GOV.UK shows that even massive, hierarchical, traditional organisations can provide user-centred services. Previously, government content was ‘signed off’ by people who had no expertise in digital communication. It meant there were masses of unusable content being published. We changed that to ‘fact check’. The experts are experts in their field because they practice it. They (probably) love it. They spend a lot of time on it. We are experts in communicating those messages because we love it… we spend time on it.. You see where I am going with this, right?

GOV.UK also brought expertise like developers, designers etc all in-house. No more extremely expensive agencies. Talent and commitment all in house. We could not have done all that with really strong leadership who just weren’t afraid. They understood what they wanted to happen, what was right, and went for it.

How do you design (content) for today’s short attention span?
Give people what they need at the time that they need it on a channel they are on. You can be boring in five words or fewer. Be relevant and you’ll keep attention.

What skills does a good content designer need, and how do they differ to those of UX writers?
Ah, well, here’s an interesting one. We as a content industry can’t seem to agree on a term for ourselves. Which I find very funny. A lot of UX writers do the same as content designers. Some don’t. Some only write for transactions. Content designers can work on long- or short-form copy, transactions, services, the lot. That’s the skill: understanding what is best for the user. Doesn’t mean they do all of it — for example if a video is needed, I don’t expect content people who have never scripted before to come up with something awesome. I expect them to hire people who can.

When you optimise your content and use plain English, some people say it’s ‘dumbing down’. You hate this expression, don’t you?
If someone says you’re dumbing it down, what they’re actually saying is that they’re really clever. That level of arrogance just drives me bonkers. You might be clever but so are other people.

There’s a study that says that lawyers, barristers and high court judges are some of the most well-read people on the planet. They don’t want to read vast quantities of rubbish either.

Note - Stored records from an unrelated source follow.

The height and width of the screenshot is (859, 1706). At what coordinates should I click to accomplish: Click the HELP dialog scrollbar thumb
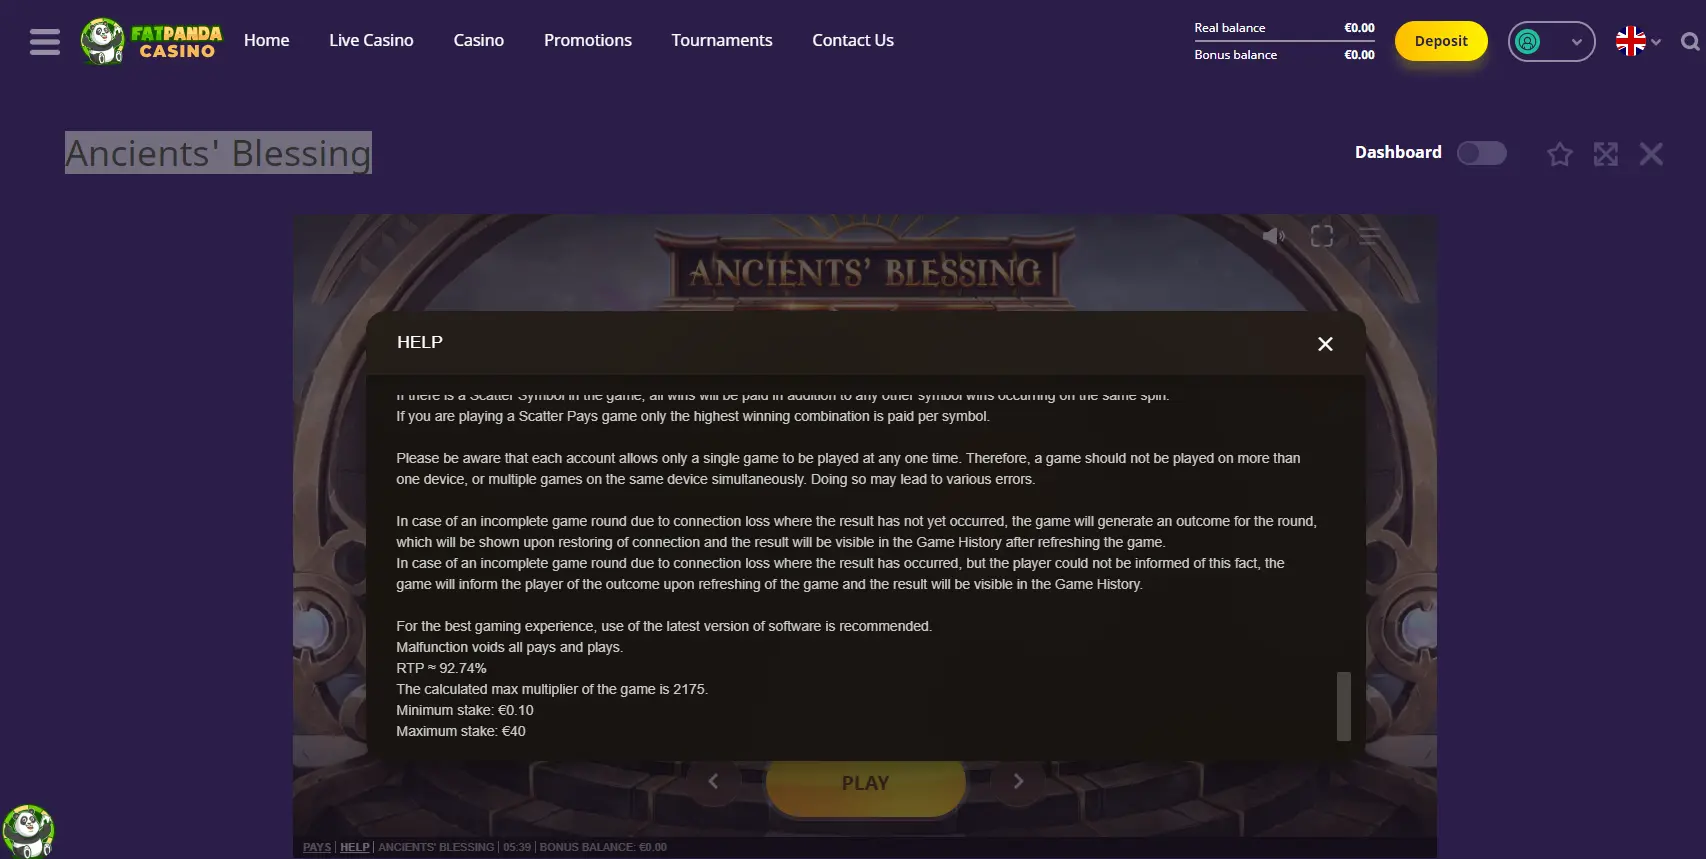click(1343, 706)
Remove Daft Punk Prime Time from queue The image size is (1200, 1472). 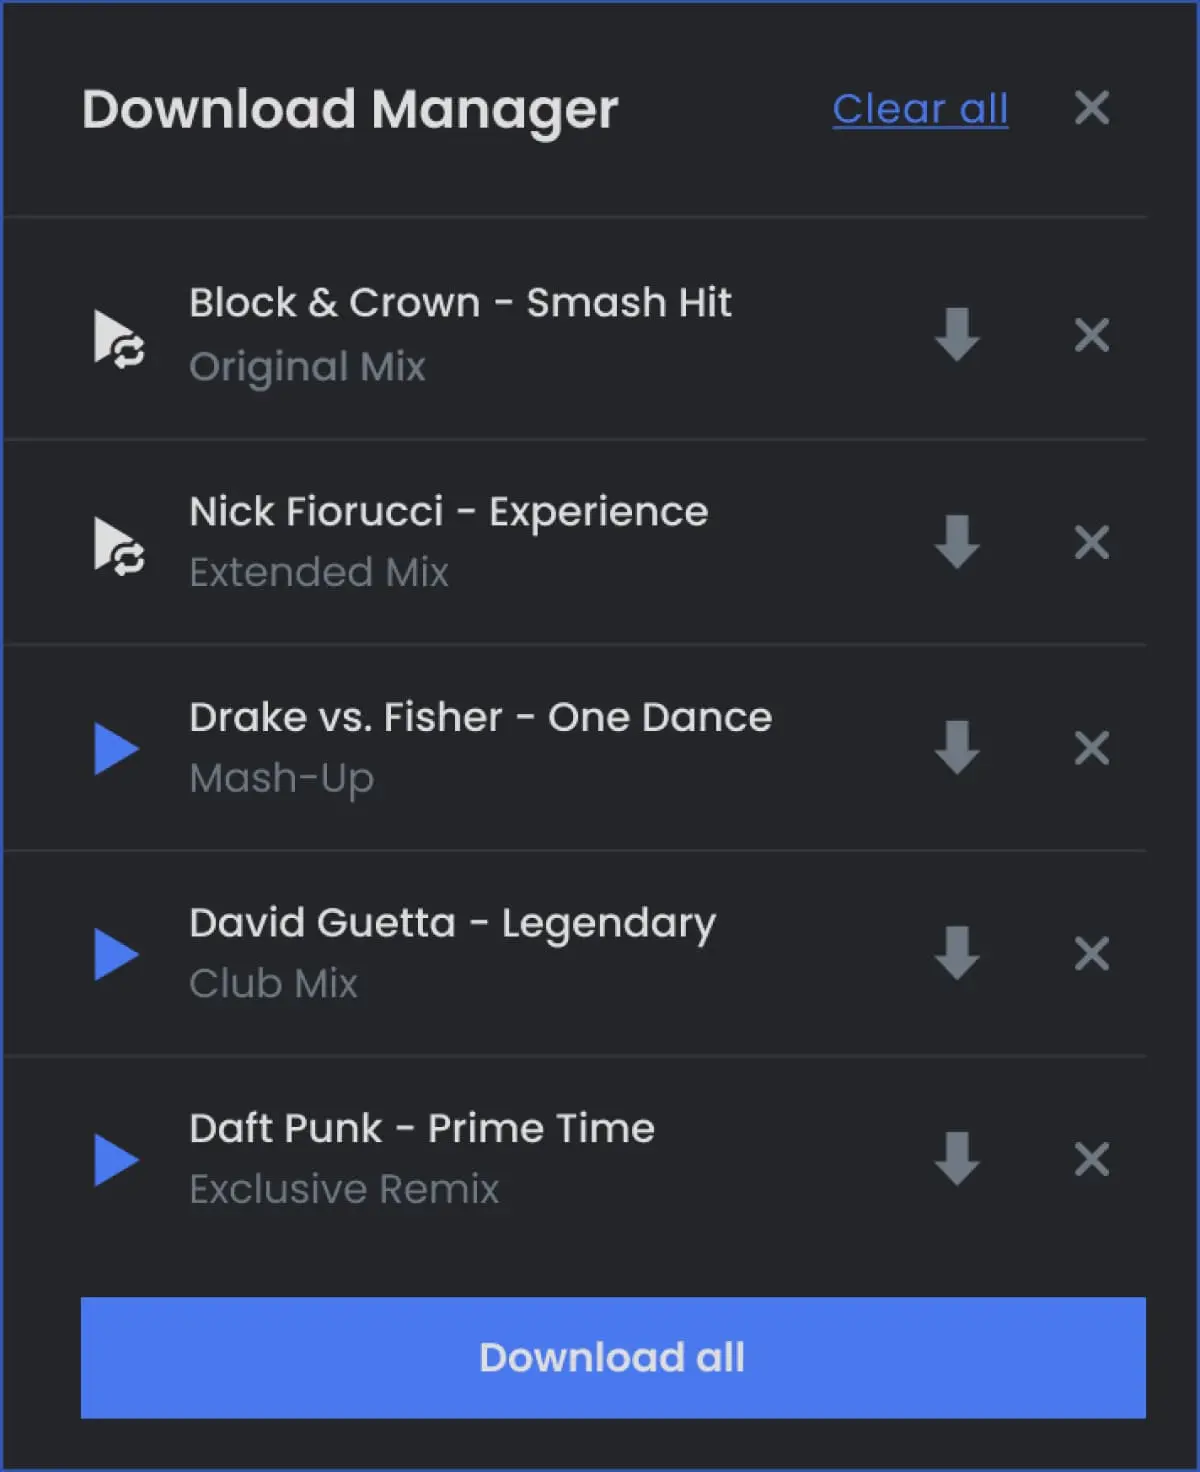(x=1092, y=1159)
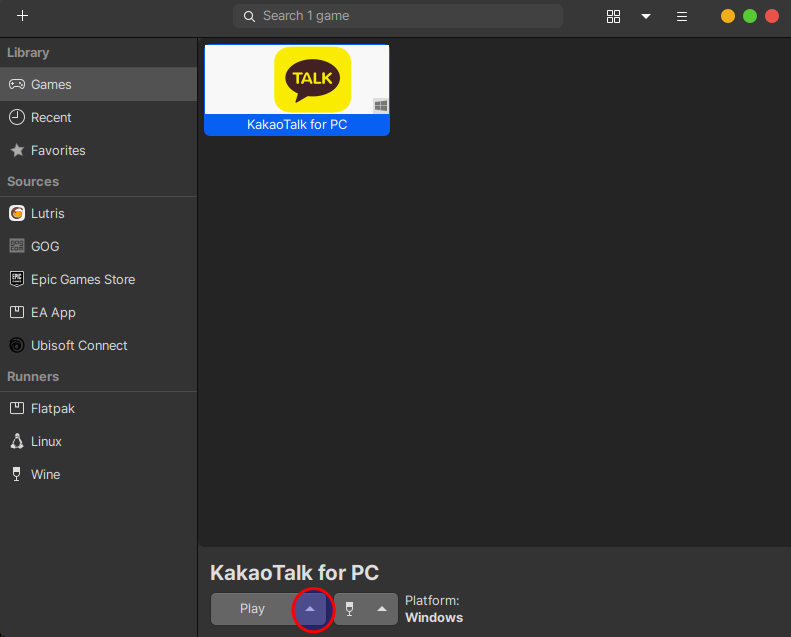Viewport: 791px width, 637px height.
Task: Expand the Wine runner options arrow
Action: pos(382,609)
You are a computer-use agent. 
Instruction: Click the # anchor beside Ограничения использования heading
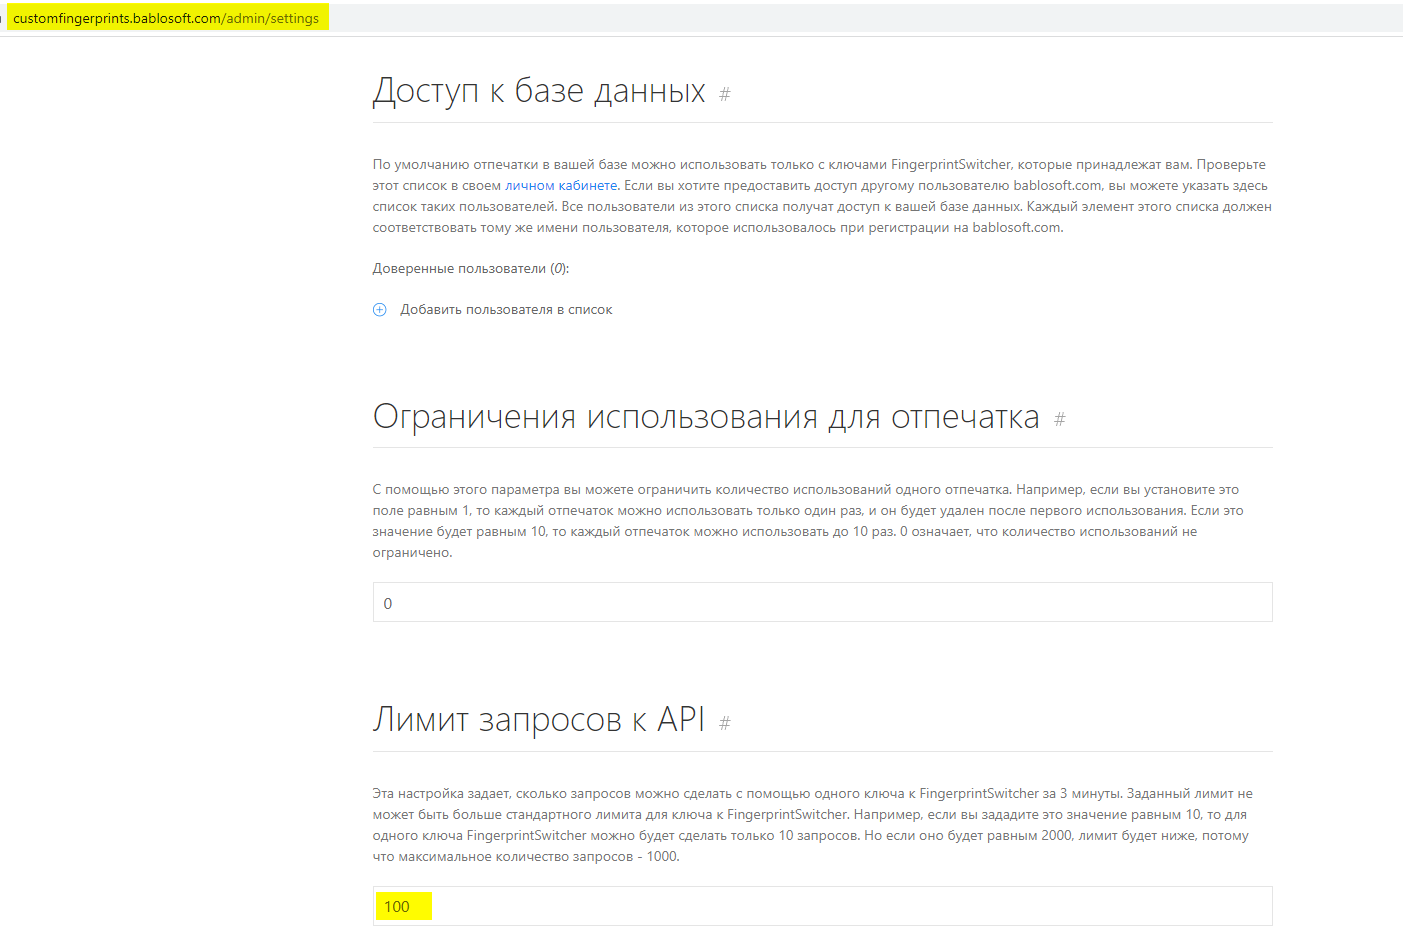click(x=1060, y=420)

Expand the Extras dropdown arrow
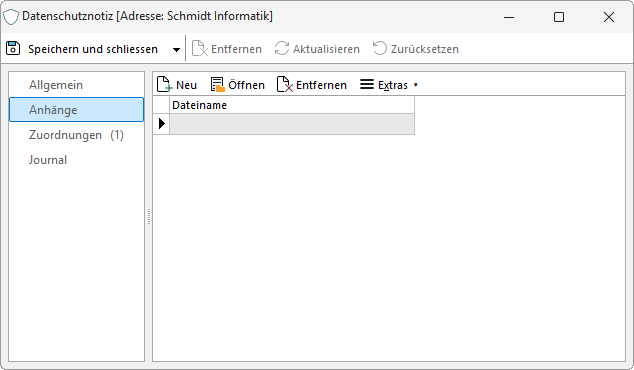[416, 85]
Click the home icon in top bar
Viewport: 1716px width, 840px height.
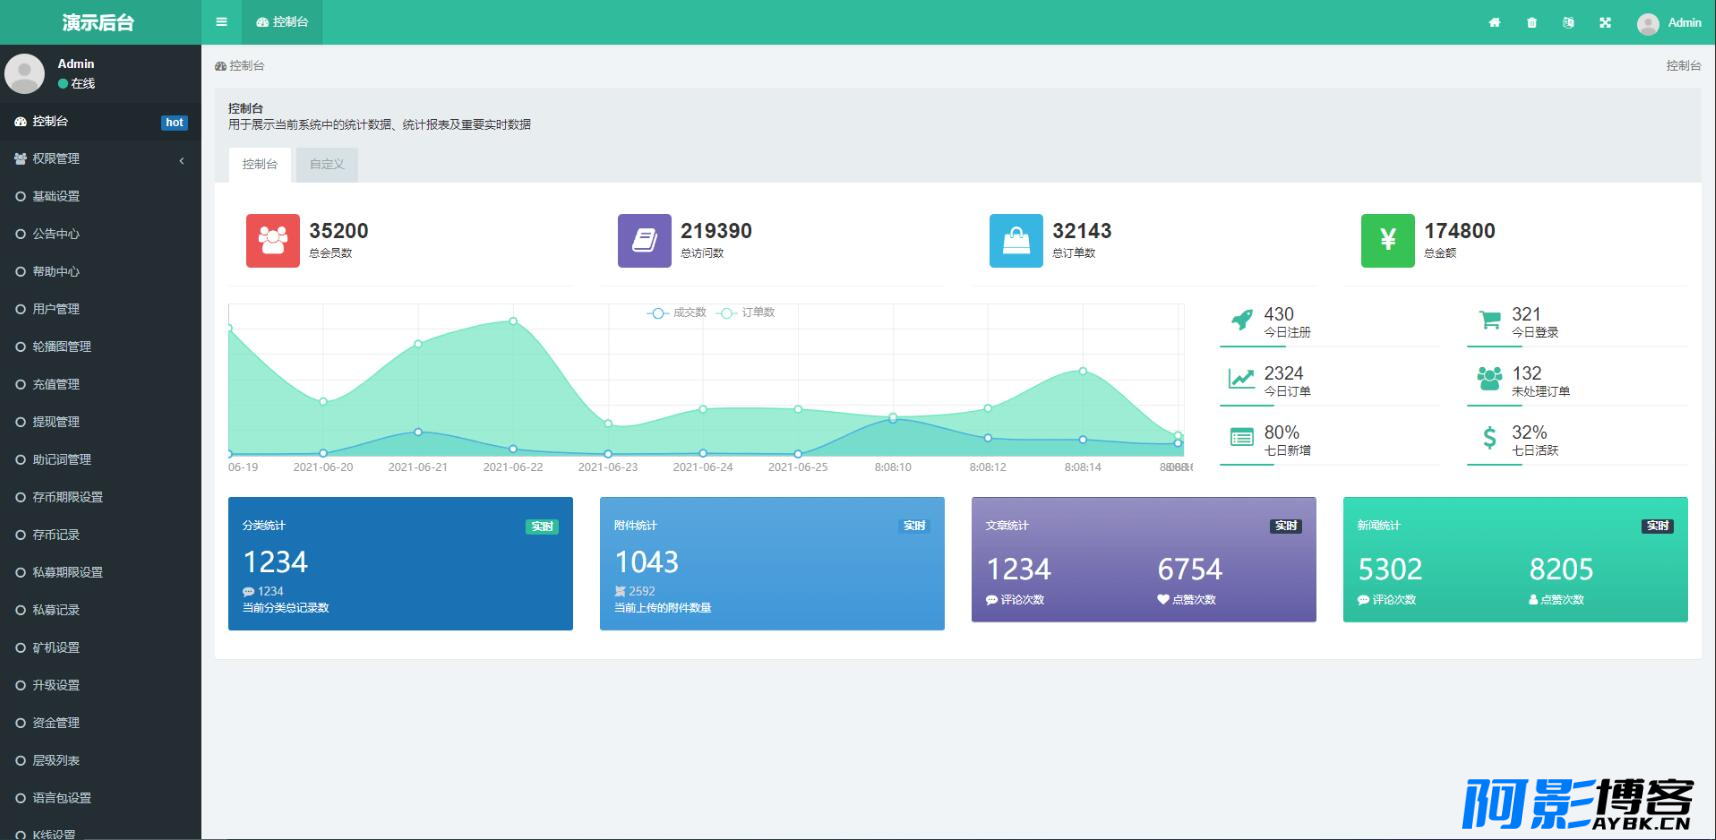click(x=1494, y=22)

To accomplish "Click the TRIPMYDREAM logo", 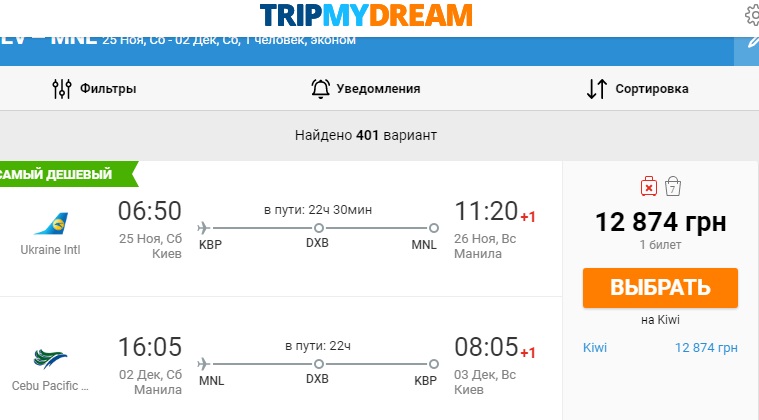I will (x=366, y=15).
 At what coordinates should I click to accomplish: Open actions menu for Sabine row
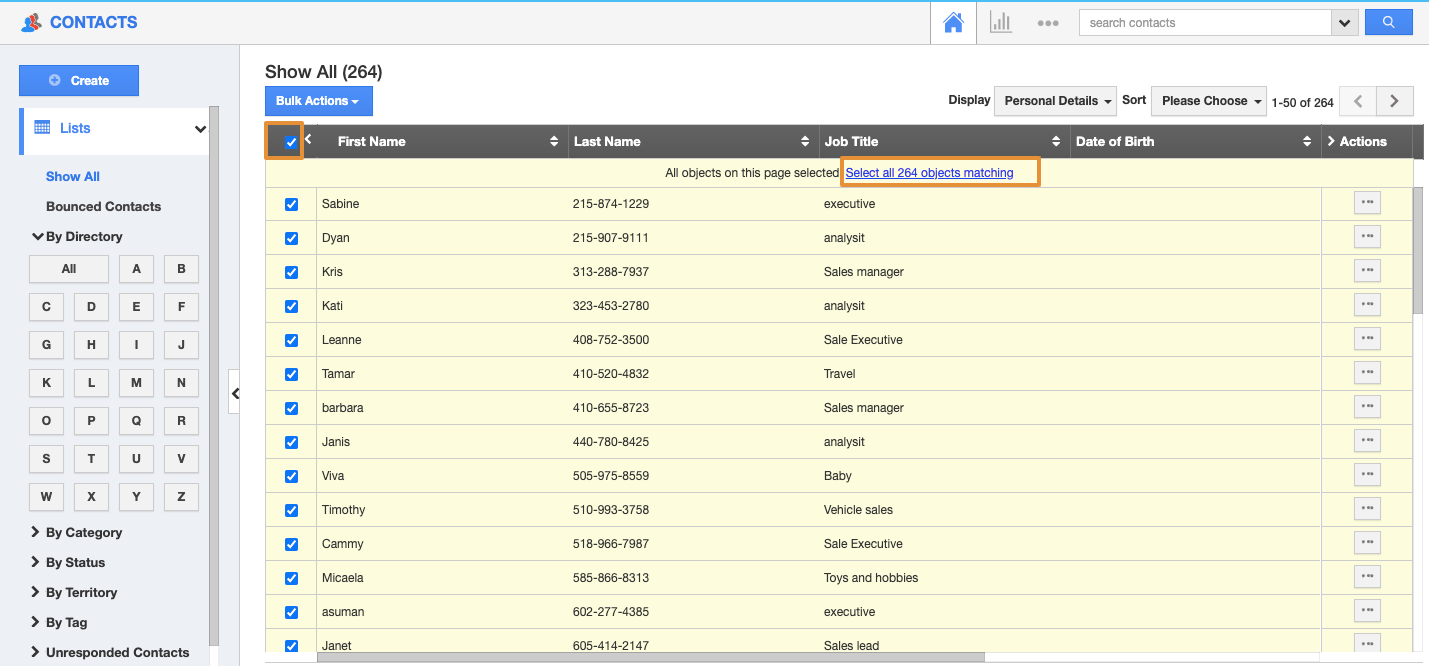coord(1366,203)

They want something that’s plain and easy and quick to understand. There’s a whole bunch of studies out there: the cleverer you are, the more you read. The more you read, the less time you have. So why don’t you just make it easy?

Another reason someone says you’re dumbing it down is that they can’t find the information they need. If you then actually drill down into the conversation, it could be an architecture problem.

I’ve written a whole blog post about dumbing down.  

How do you balance business goals with user needs?
If you have something to offer, it’s likely you can turn your goals to what a user wants. It just depends on how you do it. If you go out and say ‘look at us, we’re fab’, it won’t resonate with anyone outside your family and friends. You need to go to your audience, give them what they need from you and add value to their experience. If you are just noise like everyone else, you won’t be as successful as others. Find your user need, go to them, win.

What’s the best piece of advice you’ve ever received?
You don’t have to know everything. Because you can’t.

When I was at Directgov, I ran the team that worked with the departments on their transactions. User research wasn’t as valued as it is now. I was told if I knew my job, I wouldn’t need to test the style guide — the one being applied to every government service — with users. Multi-million pound services were going out on our best guess. I had learnt that I needed to have all the answers or people would think I was crap at my job. Tom Loosemore (GDS director) told me at the beginning of the GOV.UK beta that I didn’t need to have all the answers. He told me to publicly fail three times in the next month. My reaction was that I couldn't breathe properly. I kept thinking: “What?!”

But it was the best advice I ever had. I trust my user researchers to find me the answers. I don’t have the answers because I never have and never will. The answers are all with my audience.

What’s made you write a book about content design, and why did you decide to self-publish it?
I had a conversation with two publishers. One just didn’t come back to me and the other one was hilarious. There were two people on the call. One was speaking and the senior person cut across the poor guy and said: “Headings, Sarah, headings are very important.” I was a little taken aback, so I asked, “Oh, is there something you disagree with in the content [I have in the book] about headings?” “Oh no,” she said. “I haven’t read it. I am just telling you they are important.”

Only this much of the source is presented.